Let’s unpack the proj_raster
column and look at the contents in more detail. It contains a CRS, a spatial extent measured in that CRS, and a two-dimensional array of numeric values called a tile.
crs = rf.select(rf_crs("proj_raster").alias("value")).first()
print("CRS", crs.value.crsProj4)
CRS +proj=utm +zone=17 +datum=WGS84 +units=m +no_defs
rf.select(
rf_extent("proj_raster").alias("extent"),
rf_tile("proj_raster").alias("tile")
)
Showing only top 5 rows.
extent | tile |
---|---|
[807480.0, 4207860.0, 809760.0, 4223220.0] | |
[792120.0, 4269300.0, 807480.0, 4284660.0] | |
[699960.0, 4223220.0, 715320.0, 4238580.0] | |
[807480.0, 4190220.0, 809760.0, 4192500.0] | |
[715320.0, 4223220.0, 730680.0, 4238580.0] |
You can also see that the single raster has been broken out into many rows containing arbitrary non-overlapping regions. Doing so takes advantage of parallel in-memory reads from the cloud hosted data source and allows Spark to work on manageable amounts of data per row. The map below shows downsampled imagery with the bounds of the individual tiles.

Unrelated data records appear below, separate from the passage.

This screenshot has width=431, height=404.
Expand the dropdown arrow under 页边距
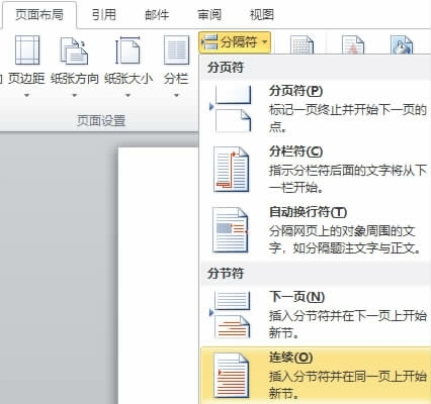[x=27, y=95]
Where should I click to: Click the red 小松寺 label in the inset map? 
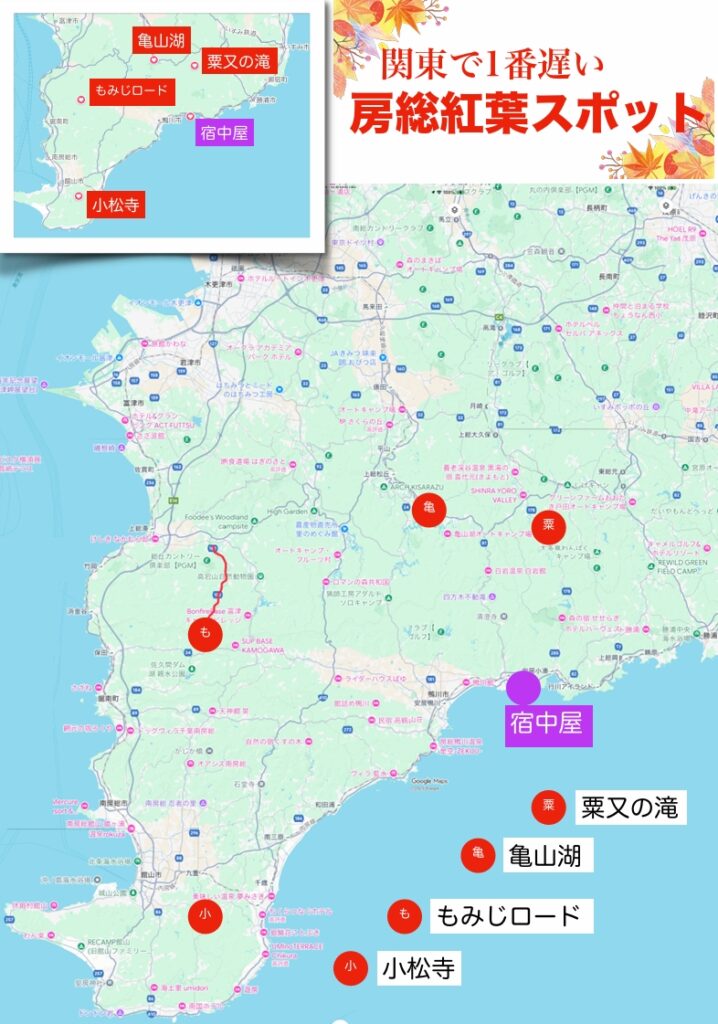pos(115,205)
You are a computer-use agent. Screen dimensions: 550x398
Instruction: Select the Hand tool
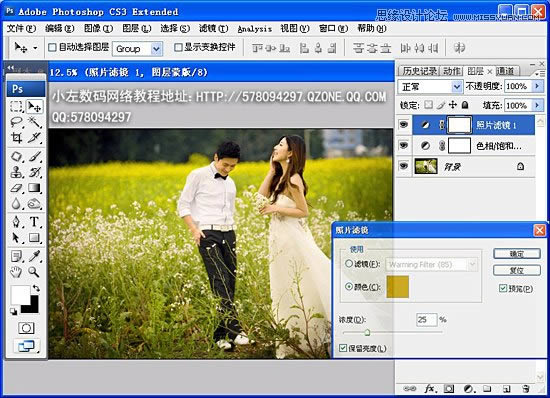[x=16, y=272]
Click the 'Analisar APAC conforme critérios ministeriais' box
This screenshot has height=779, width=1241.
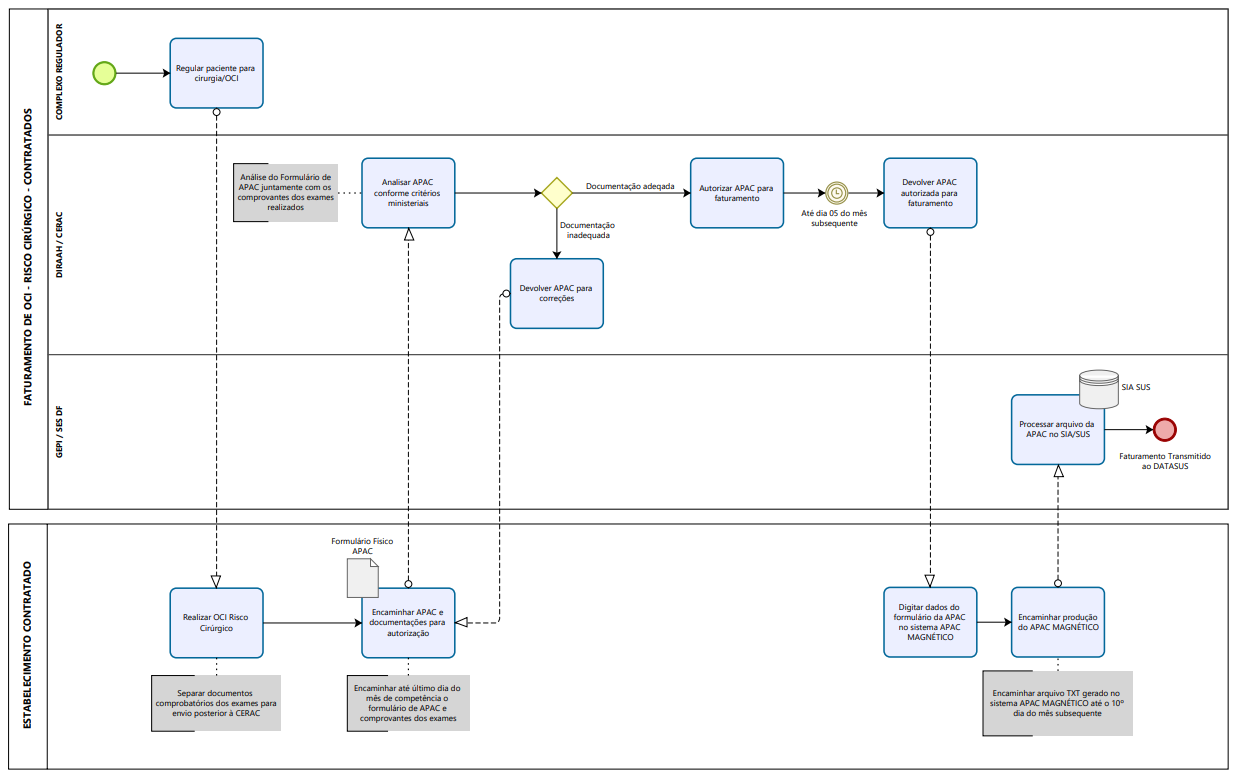point(408,193)
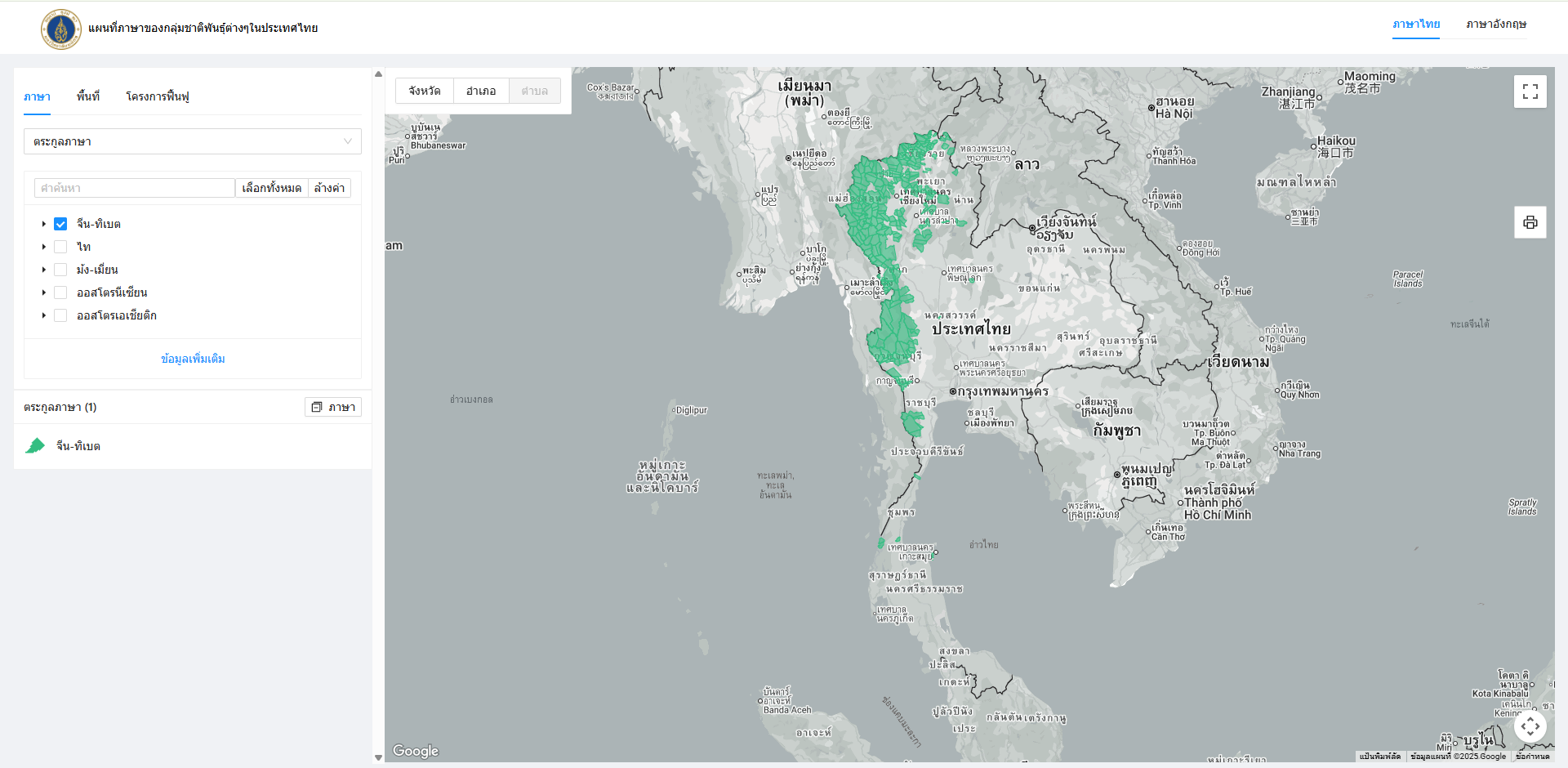Expand the ออสโตรเอเชียติก tree node
This screenshot has width=1568, height=768.
tap(44, 315)
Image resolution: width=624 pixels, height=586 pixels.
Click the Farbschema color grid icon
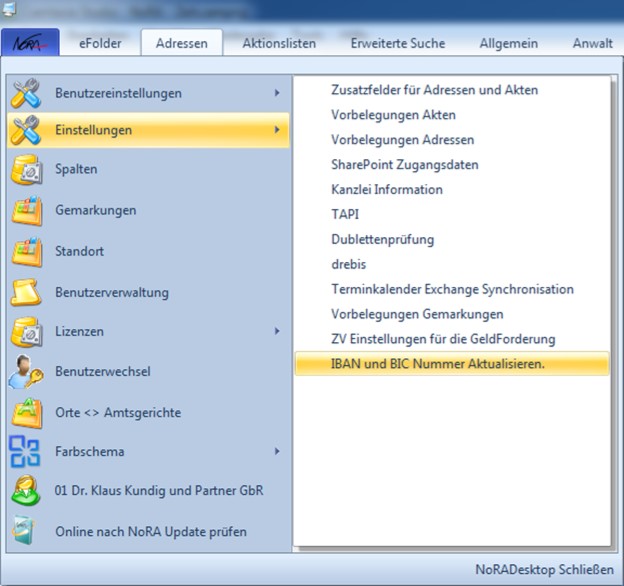point(26,451)
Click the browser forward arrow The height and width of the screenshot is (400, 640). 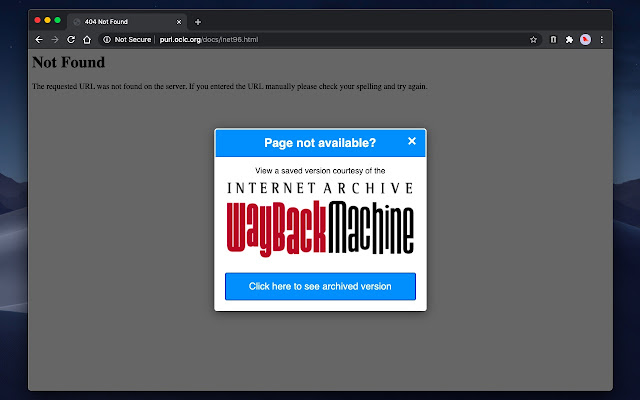55,39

The image contains visible “seams” between the tile extents due to reprojection and downsampling used to create the image. The native imagery in the DataFrame does not contain any gaps in the source raster’s coverage.
Let’s select a single tile and view it. The tile preview image as well as the string representation provide some basic information about the tile: its dimensions as numbers of columns and rows and the cell type, or data type of all the cells in the tile. For more about cell types, refer to this discussion.
tile = rf.select(rf_tile("proj_raster")).first()[0]
display(tile)
Multiple Singleband Rasters
In this example, we show the reading two bands of Landsat 8 imagery (red and near-infrared), combining them with rf_normalized_difference
to compute NDVI, a common measure of vegetation health. As described in the section on catalogs, image URIs in a single row are assumed to be from the same scene/granule, and therefore compatible. This pattern is commonly used when multiple bands are stored in separate files.
bands = [f'B{b}' for b in [4, 5]]
uris = [f'https://landsat-pds.s3.us-west-2.amazonaws.com/c1/L8/014/032/LC08_L1TP_014032_20190720_20190731_01_T1/LC08_L1TP_014032_20190720_20190731_01_T1_{b}.TIF' for b in bands]
catalog = ','.join(bands) + '\n' + ','.join(uris)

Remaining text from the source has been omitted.